[Records for pointing to text and elements]

________________________

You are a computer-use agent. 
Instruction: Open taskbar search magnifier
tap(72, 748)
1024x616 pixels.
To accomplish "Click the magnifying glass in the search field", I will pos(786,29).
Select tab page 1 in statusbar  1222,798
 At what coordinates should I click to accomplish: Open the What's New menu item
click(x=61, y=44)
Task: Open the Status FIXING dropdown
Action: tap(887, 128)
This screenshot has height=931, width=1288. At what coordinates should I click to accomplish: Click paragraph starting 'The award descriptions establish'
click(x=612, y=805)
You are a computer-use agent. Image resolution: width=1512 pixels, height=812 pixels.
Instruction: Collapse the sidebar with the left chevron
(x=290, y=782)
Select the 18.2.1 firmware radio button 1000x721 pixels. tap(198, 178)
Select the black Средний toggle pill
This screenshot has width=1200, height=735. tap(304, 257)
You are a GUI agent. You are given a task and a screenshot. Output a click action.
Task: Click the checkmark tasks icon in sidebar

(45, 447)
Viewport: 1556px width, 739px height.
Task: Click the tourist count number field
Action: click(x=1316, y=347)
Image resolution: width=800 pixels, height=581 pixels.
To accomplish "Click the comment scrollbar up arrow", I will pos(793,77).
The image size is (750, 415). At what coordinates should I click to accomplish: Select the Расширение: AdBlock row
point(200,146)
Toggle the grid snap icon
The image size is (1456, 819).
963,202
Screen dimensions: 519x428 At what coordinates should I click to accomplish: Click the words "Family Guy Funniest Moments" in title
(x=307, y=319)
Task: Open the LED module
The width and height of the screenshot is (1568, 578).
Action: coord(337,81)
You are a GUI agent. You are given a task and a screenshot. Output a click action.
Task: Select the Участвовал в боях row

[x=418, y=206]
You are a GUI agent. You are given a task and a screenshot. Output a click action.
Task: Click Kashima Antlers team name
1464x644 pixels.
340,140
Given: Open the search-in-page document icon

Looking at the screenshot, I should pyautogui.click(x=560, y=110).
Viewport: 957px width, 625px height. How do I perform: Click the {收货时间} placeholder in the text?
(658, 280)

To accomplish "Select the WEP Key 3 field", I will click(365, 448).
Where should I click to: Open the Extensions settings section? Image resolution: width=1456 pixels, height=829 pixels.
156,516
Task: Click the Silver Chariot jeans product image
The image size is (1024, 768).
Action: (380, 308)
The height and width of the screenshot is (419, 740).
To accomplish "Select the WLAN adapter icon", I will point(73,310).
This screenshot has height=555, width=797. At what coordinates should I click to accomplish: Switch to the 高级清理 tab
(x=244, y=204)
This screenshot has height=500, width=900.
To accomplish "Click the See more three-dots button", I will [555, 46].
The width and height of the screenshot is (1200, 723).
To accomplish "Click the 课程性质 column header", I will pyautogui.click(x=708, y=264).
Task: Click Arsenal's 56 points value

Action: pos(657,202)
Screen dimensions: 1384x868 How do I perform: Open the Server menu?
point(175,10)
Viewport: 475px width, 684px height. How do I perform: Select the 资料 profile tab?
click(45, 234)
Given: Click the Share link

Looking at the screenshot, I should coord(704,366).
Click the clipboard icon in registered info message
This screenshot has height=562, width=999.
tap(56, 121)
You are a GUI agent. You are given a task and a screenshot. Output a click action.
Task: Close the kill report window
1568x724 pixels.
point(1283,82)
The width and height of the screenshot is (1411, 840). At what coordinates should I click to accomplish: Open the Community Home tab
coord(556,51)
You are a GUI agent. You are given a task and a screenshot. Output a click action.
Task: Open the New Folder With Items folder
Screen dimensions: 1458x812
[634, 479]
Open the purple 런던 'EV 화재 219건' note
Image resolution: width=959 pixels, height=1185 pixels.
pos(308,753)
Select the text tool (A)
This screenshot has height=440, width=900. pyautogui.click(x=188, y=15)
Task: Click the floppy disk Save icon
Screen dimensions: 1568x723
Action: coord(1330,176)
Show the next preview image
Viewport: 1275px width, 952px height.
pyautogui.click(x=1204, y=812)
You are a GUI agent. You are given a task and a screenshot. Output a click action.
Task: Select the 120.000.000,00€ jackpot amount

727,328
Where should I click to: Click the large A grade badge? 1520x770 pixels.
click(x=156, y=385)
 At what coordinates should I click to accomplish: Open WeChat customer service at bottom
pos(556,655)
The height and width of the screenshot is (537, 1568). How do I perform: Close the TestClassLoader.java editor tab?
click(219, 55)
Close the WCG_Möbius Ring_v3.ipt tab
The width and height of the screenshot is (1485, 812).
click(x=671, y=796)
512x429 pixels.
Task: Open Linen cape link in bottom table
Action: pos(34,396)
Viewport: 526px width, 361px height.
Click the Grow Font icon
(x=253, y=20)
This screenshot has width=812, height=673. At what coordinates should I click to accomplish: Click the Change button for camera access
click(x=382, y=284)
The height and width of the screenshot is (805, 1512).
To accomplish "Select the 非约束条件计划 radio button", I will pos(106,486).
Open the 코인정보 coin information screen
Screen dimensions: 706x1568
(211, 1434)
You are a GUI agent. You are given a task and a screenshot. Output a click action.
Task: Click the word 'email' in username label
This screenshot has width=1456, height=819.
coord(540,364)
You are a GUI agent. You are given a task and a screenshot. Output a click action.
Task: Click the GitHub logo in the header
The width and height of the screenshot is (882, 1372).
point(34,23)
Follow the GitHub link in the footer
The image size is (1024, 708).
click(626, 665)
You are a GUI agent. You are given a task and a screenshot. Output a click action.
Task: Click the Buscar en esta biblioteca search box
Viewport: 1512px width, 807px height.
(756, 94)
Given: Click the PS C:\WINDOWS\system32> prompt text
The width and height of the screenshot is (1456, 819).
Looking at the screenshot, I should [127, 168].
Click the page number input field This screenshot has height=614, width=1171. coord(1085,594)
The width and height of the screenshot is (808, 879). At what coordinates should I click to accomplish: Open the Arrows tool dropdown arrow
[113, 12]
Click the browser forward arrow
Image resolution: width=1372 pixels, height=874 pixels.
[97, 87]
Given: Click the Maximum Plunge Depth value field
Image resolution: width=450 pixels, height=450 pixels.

________________________

--- WHAT NEEDS TO BE DONE ---
Print all of the items above again, line for line, without changing a single character.

--- RESPONSE BELOW ---
You are a computer-use agent. 
Instruction: Open taskbar search magnifier
tap(72, 748)
1024x616 pixels.
To accomplish "Click the magnifying glass in the search field", I will pos(786,29).
Select tab page 1 in statusbar  1222,798
 At what coordinates should I click to accomplish: Open the What's New menu item
click(x=61, y=44)
Task: Open the Status FIXING dropdown
Action: tap(887, 128)
This screenshot has height=931, width=1288. At what coordinates should I click to accomplish: Click paragraph starting 'The award descriptions establish'
click(x=612, y=805)
You are a computer-use agent. Image resolution: width=1512 pixels, height=812 pixels.
Instruction: Collapse the sidebar with the left chevron
(x=290, y=782)
Select the 18.2.1 firmware radio button 1000x721 pixels. tap(198, 178)
Select the black Средний toggle pill
This screenshot has width=1200, height=735. tap(304, 257)
You are a GUI agent. You are given a task and a screenshot. Output a click action.
Task: Click the checkmark tasks icon in sidebar

(45, 447)
Viewport: 1556px width, 739px height.
Task: Click the tourist count number field
Action: click(x=1316, y=347)
Image resolution: width=800 pixels, height=581 pixels.
To accomplish "Click the comment scrollbar up arrow", I will pos(793,77).
The image size is (750, 415). At what coordinates should I click to accomplish: Select the Расширение: AdBlock row
point(200,146)
Toggle the grid snap icon
The image size is (1456, 819).
963,202
Screen dimensions: 519x428 At what coordinates should I click to accomplish: Click the words "Family Guy Funniest Moments" in title
(x=307, y=319)
Task: Open the LED module
The width and height of the screenshot is (1568, 578).
Action: coord(337,81)
You are a GUI agent. You are given a task and a screenshot. Output a click action.
Task: Select the Участвовал в боях row

[x=418, y=206]
You are a GUI agent. You are given a task and a screenshot. Output a click action.
Task: Click Kashima Antlers team name
1464x644 pixels.
340,140
Given: Open the search-in-page document icon

Looking at the screenshot, I should pyautogui.click(x=560, y=110).
Viewport: 957px width, 625px height. How do I perform: Click the {收货时间} placeholder in the text?
(658, 280)

To accomplish "Select the WEP Key 3 field", I will click(365, 448).
Where should I click to: Open the Extensions settings section? Image resolution: width=1456 pixels, height=829 pixels.
156,516
Task: Click the Silver Chariot jeans product image
The image size is (1024, 768).
Action: (380, 308)
The height and width of the screenshot is (419, 740).
To accomplish "Select the WLAN adapter icon", I will point(73,310).
This screenshot has height=555, width=797. At what coordinates should I click to accomplish: Switch to the 高级清理 tab
(x=244, y=204)
This screenshot has height=500, width=900.
To accomplish "Click the See more three-dots button", I will [555, 46].
The width and height of the screenshot is (1200, 723).
To accomplish "Click the 课程性质 column header", I will pyautogui.click(x=708, y=264).
Task: Click Arsenal's 56 points value

Action: pos(657,202)
Screen dimensions: 1384x868 How do I perform: Open the Server menu?
point(175,10)
Viewport: 475px width, 684px height. How do I perform: Select the 资料 profile tab?
click(45, 234)
Given: Click the Share link

Looking at the screenshot, I should coord(704,366).
Click the clipboard icon in registered info message
This screenshot has height=562, width=999.
tap(56, 121)
You are a GUI agent. You are given a task and a screenshot. Output a click action.
Task: Close the kill report window
1568x724 pixels.
point(1283,82)
The width and height of the screenshot is (1411, 840). At what coordinates should I click to accomplish: Open the Community Home tab
coord(556,51)
You are a GUI agent. You are given a task and a screenshot. Output a click action.
Task: Open the New Folder With Items folder
Screen dimensions: 1458x812
[634, 479]
Open the purple 런던 'EV 화재 219건' note
Image resolution: width=959 pixels, height=1185 pixels.
pos(308,753)
Select the text tool (A)
This screenshot has height=440, width=900. pyautogui.click(x=188, y=15)
Task: Click the floppy disk Save icon
Screen dimensions: 1568x723
Action: coord(1330,176)
Show the next preview image
Viewport: 1275px width, 952px height.
pyautogui.click(x=1204, y=812)
You are a GUI agent. You are given a task and a screenshot. Output a click action.
Task: Select the 120.000.000,00€ jackpot amount

727,328
Where should I click to: Click the large A grade badge? 1520x770 pixels.
click(x=156, y=385)
 At what coordinates should I click to accomplish: Open WeChat customer service at bottom
pos(556,655)
The height and width of the screenshot is (537, 1568). How do I perform: Close the TestClassLoader.java editor tab?
click(219, 55)
Close the WCG_Möbius Ring_v3.ipt tab
The width and height of the screenshot is (1485, 812).
click(x=671, y=796)
512x429 pixels.
Task: Open Linen cape link in bottom table
Action: pos(34,396)
Viewport: 526px width, 361px height.
Click the Grow Font icon
(x=253, y=20)
This screenshot has width=812, height=673. At what coordinates should I click to accomplish: Click the Change button for camera access
click(x=382, y=284)
The height and width of the screenshot is (805, 1512).
To accomplish "Select the 非约束条件计划 radio button", I will pos(106,486).
Open the 코인정보 coin information screen
Screen dimensions: 706x1568
(211, 1434)
You are a GUI agent. You are given a task and a screenshot. Output a click action.
Task: Click the word 'email' in username label
This screenshot has width=1456, height=819.
coord(540,364)
You are a GUI agent. You are given a task and a screenshot. Output a click action.
Task: Click the GitHub logo in the header
The width and height of the screenshot is (882, 1372).
point(34,23)
Follow the GitHub link in the footer
The image size is (1024, 708).
click(626, 665)
You are a GUI agent. You are given a task and a screenshot. Output a click action.
Task: Click the Buscar en esta biblioteca search box
Viewport: 1512px width, 807px height.
(756, 94)
Given: Click the PS C:\WINDOWS\system32> prompt text
The width and height of the screenshot is (1456, 819).
Looking at the screenshot, I should [127, 168].
Click the page number input field This screenshot has height=614, width=1171. coord(1085,594)
The width and height of the screenshot is (808, 879). At what coordinates should I click to accomplish: Open the Arrows tool dropdown arrow
[113, 12]
Click the browser forward arrow
Image resolution: width=1372 pixels, height=874 pixels.
[97, 87]
Given: Click the Maximum Plunge Depth value field
Image resolution: width=450 pixels, height=450 pixels.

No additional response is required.